Лиза надолго замолчала. Джордан понял, что она плачет, но продолжал упорно смотреть на букет.
…прошу ромашку нагадать мне счастье…
– А потом я решила: почему бы и нет… Ведь именно этого хочет от меня весь мир, а сто тысяч долларов – вполне приличная цена за то, чтобы отбросить все предрассудки.
…при виде анемона сердце млеет…
– Я сказала себе: раз вам надо – будьте любезны, я стану вашей игрушкой на час, только платите. Я выполнила то, что от меня требовалось, опустила то, что должна была, в почтовый ящик на вокзале, а через два дня в твоем почтовом ящике нашла белый конверт с четырьмя половинками чеков. Мой таинственный благодетель сдержал свое слово. Но я не учла две вещи. Во-первых, куда бы ты ни поехал, твоя совесть всюду следует за тобой.
…обманом, болью от фиалки веет.
– А во-вторых, я увидела тебя. Я старалась тебя не замечать, шла своей дорогой и думала, что ты лишь очередная иллюзия, которая обернется очередным разочарованием. Но оно не наступало. Каждый день я открывала для себя того, кто ты есть, открывала то, чего ты сам про себя не знаешь, и все больше убеждалась, что не могу без тебя жить. Но сама я, к сожалению, была уже не той, кого ты увидел нагишом в ванной. По собственной вине я стала другим человеком, и мне уже никогда не смыть с себя всей этой грязи, сколько ни мойся. Вот почему я выгнала тебя из твоего собственного дома, когда увидела, что тебя тянет ко мне.
Джордан знал, чего ей стоит это признание. Он понял это по голосу и по слезам, что катились у нее из глаз и как будто растворяли произносимые слова. Он слушал ее и страшился окончания рассказа, еще не зная, чего оно будет стоить ему.
– Когда я увидела по телевизору тот репортаж об убийстве, а потом об анализе ДНК, я поняла, что сделала и в какую трясину попала.
Новая пауза отозвалась в его душе скрежетом железа по стеклу, оставляя глубокие борозды.
– Я получила сто тысяч долларов за то, что пересплю с человеком, а потом отправлю по почте презерватив с его спермой.
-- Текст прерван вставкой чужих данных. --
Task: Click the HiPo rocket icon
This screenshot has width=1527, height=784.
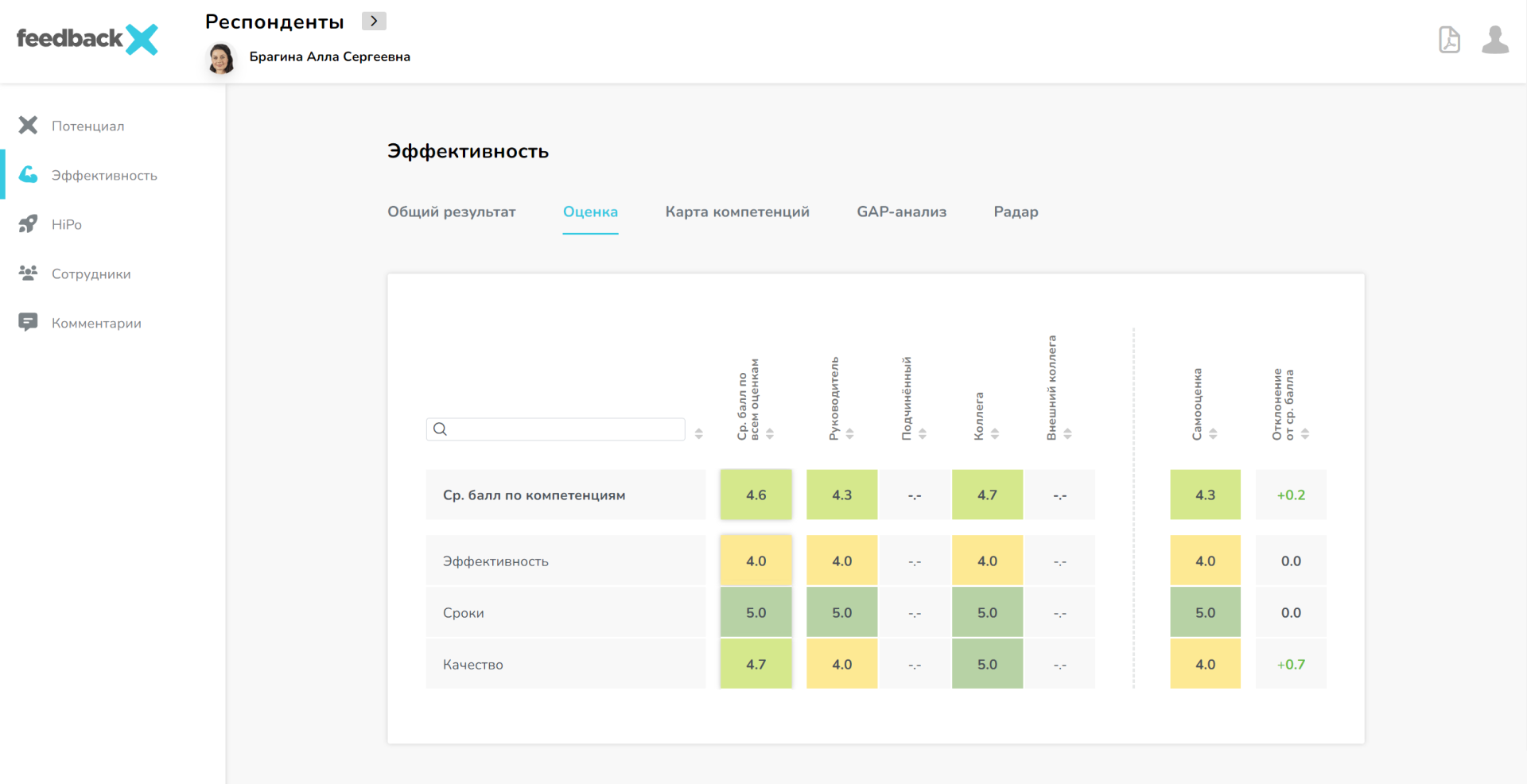Action: click(x=28, y=224)
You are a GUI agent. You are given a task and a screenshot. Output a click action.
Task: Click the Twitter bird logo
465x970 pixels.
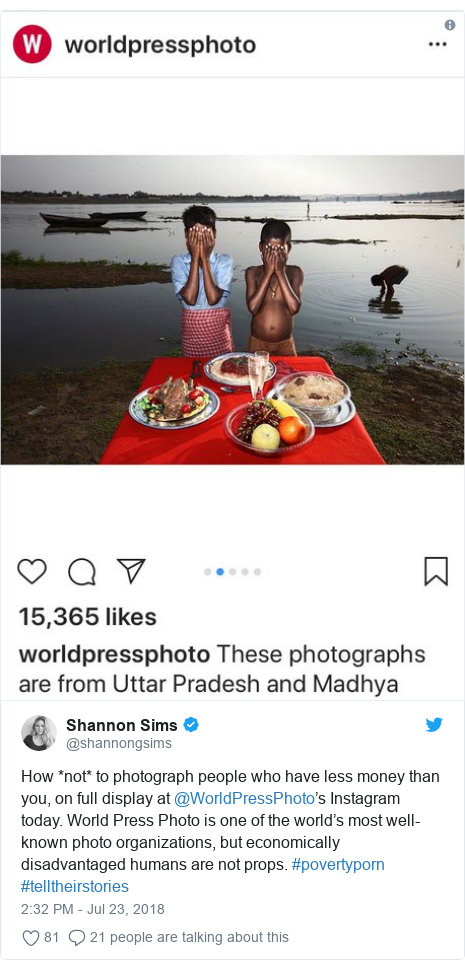[x=434, y=724]
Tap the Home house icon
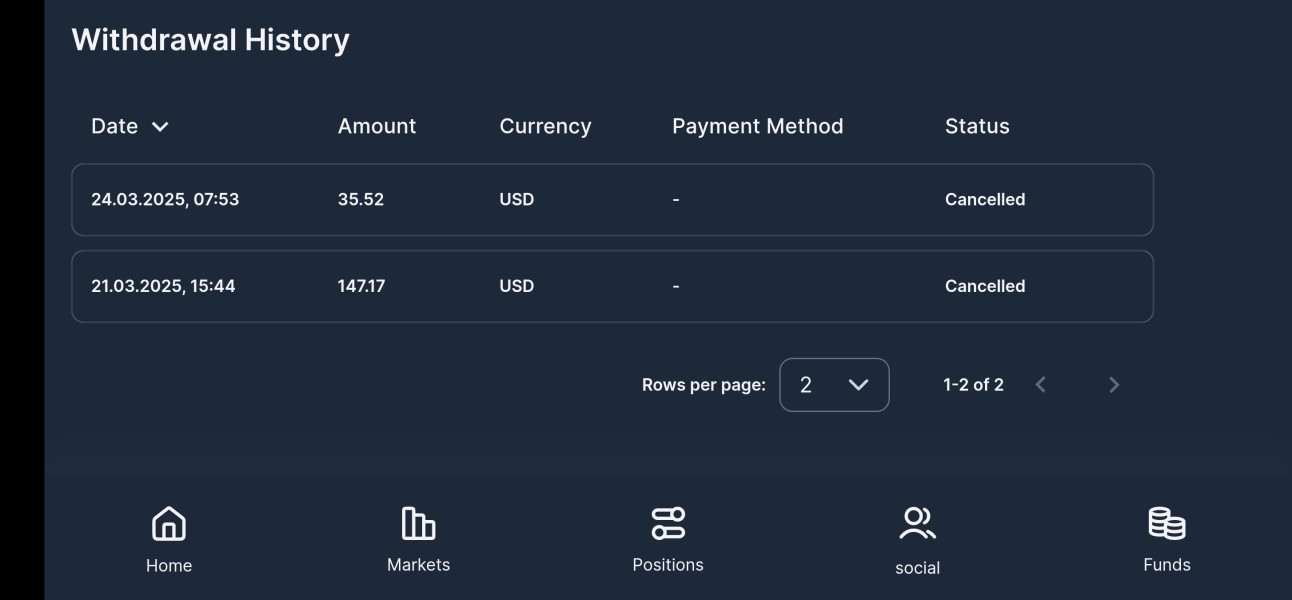 [x=169, y=524]
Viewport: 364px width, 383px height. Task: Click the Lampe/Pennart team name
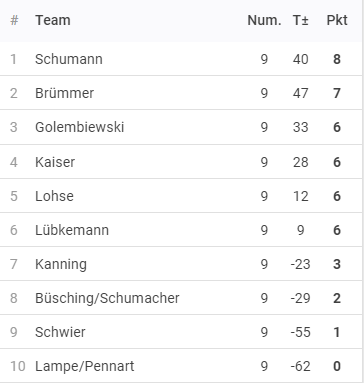coord(85,366)
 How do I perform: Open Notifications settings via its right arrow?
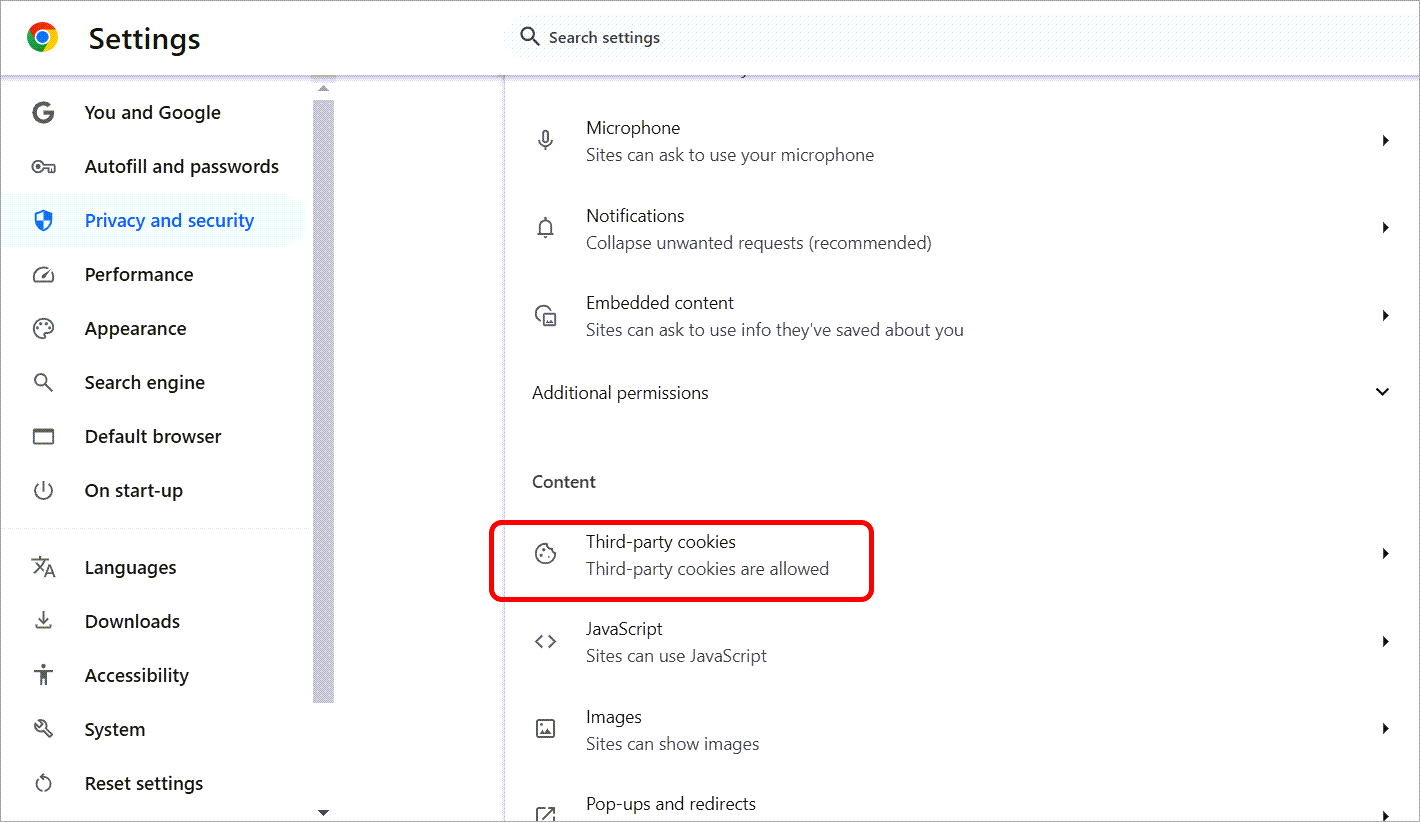coord(1385,228)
Это был не кто иной, как Джулиус Вонг.
Джордан окаменел, уткнувшись взглядом в дурацкий букет цветов…
…обманом, болью от фиалки веет.
…и едва расслышал последние слова Лизы.
– Теперь вставай и уходи. Ступай своей дорогой, и очень тебя прошу, не смотри на меня.
Джордан встал и, не оборачиваясь, прошел долгий путь до двери. Потом открыл и бесшумно затворил ее за собой. Освободившись от Лизиного гипноза, он почувствовал, как в мозгу молнией сверкнула мысль.
Он тут же вытащил сотовый из кармана, но сигнала почему-то не было.
Джордан двинулся к лифту и, нажимая кнопку вызова, все время ощущал эту гвоздем засевшую в голове мысль.